-- START Page excerpt --

Similarly, Fortitude would be a $\text{multiplier}$ of 1.10, Guarded By The Light would give 1.25, and so on. Multiple effects are multiplicative, so a protection paladin with Fortitude active would have a stamina multiplier of $1.10\times 1.25=1.375$.

We then calculate the total base $B$ and gear $G$ contributions before multipliers:

$B = \text{race_base}+\text{class_base} + \text{heroic_presence} + \text{endurance}$

$\begin{align} G = \text{gear_stat} &+ \text{round}[~\text{food_stat}~] \times \text{epicurean} \\ &+ \text{round}[~\text{flask_stat}~] \\ &+ \text{round}[~\text{potion_stat}~] \\ &+ \text{round}[~\text{trinket_proc_stat}~] \end{align}$

And generate a “composite” value $C$ that incorporates the matching multiplier:

$C = \text{floor}[~G\times \text{match}~]+B\times \text{match}$

Finally, your character sheet mouseover tooltip reads:

Strength CS_Total ( CS_Base + CS_Bonus ),

with:

$\text{CS_Total} = \text{floor}[~C \times \text{multiplier}~ ]$
$\text{CS_Base} = \text{floor}[ ~B \times \text{match}~ ]$
$\text{CS_Bonus} = \text{CS_Total} – \text{CS_Base}$

Building The Model

Now that we’ve got the math out of the way, let’s see how we determined it. First of all, let’s go back to our original example. If we log on to the beta PvP server and create a new level 100 Paladin, this is what we get:

When I grow up, I want to run a camel farm.

When I grow up, I want to run a camel farm.

As you can see, the character has 1455 base strength and 2378 “bonus” strength.  Since we haven’t chosen a spec yet, and we’re completely unbuffed, these values should properly reflect our total base strength and strength from gear, respectively. We can double-check this, because Celestalon gave us the full list of base stats for each class ($\text{class_base}$)as well as the racial base stat modifiers ($\text{race_base}$). A human’s $\text{race_base}=0$ and a paladin’s $\text{class_base}=1455$, so it’s quite clear that our character sheet’s giving us the correct base value. Likewise, you could go through and add up all the strength on each piece of gear to confirm that the sum is 2378. Together, that makes the 3833 total given on the character sheet.

In other words, so far we’ve got the following skeletal formulas:

$B = \text{class_base}+\text{race_base}$
$G = \text{gear_stat}$
$\text{CS_Base} = B$
$\text{CS_Bonus}=G$
$\text{CS_Total}=B+G$

Those aren’t final, of course – we’re going to be adding to them and correcting them as we go.

This is also useful because it means when we go to test other classes, we can look at the unbuffed values before we chose a spec to grab our $B$ and $\text{gear_stat}$ values.

-- END Page excerpt --

* Short task A: From the stat formula excerpt, list the four terms that are added together in the first formula given for B.

-- START Entries shown --

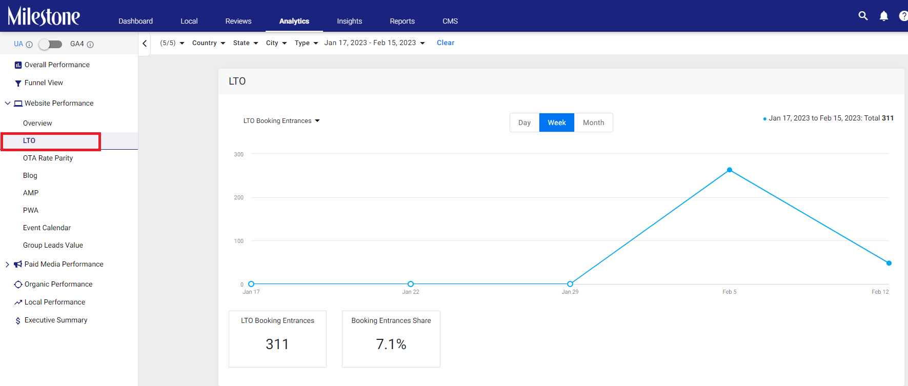The image size is (908, 386).
Task: Switch chart granularity to Month
Action: 593,123
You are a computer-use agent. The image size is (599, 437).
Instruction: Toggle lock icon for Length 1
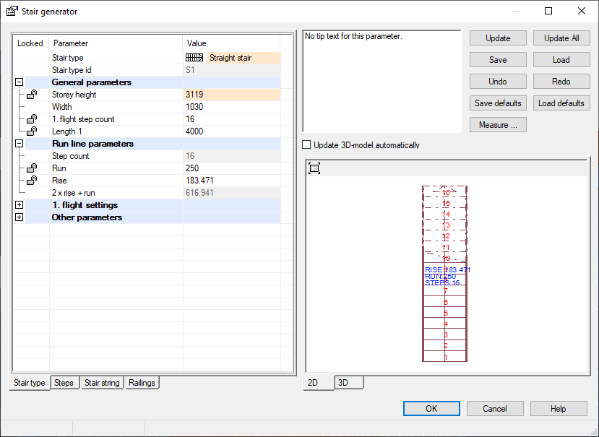[x=32, y=131]
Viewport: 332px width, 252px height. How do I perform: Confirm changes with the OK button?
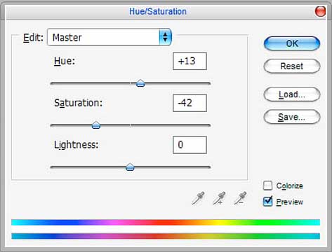coord(292,43)
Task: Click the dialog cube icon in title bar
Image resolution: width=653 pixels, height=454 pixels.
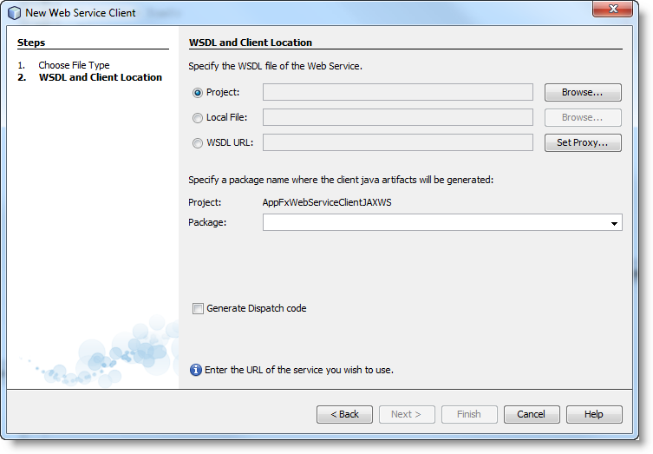Action: (15, 13)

-- END Entries shown --

* Short task B: Lay out the listing lines as a JSON list of strings, one string per line, from the line containing "Task: Click the dialog cube icon in title bar" through the end of the listing, inclusive, skipping blank lines and leaving out the pictures.

* Response A: race_base, class_base, heroic_presence, endurance

* Response B:
[
  "Task: Click the dialog cube icon in title bar",
  "Image resolution: width=653 pixels, height=454 pixels.",
  "Action: (15, 13)"
]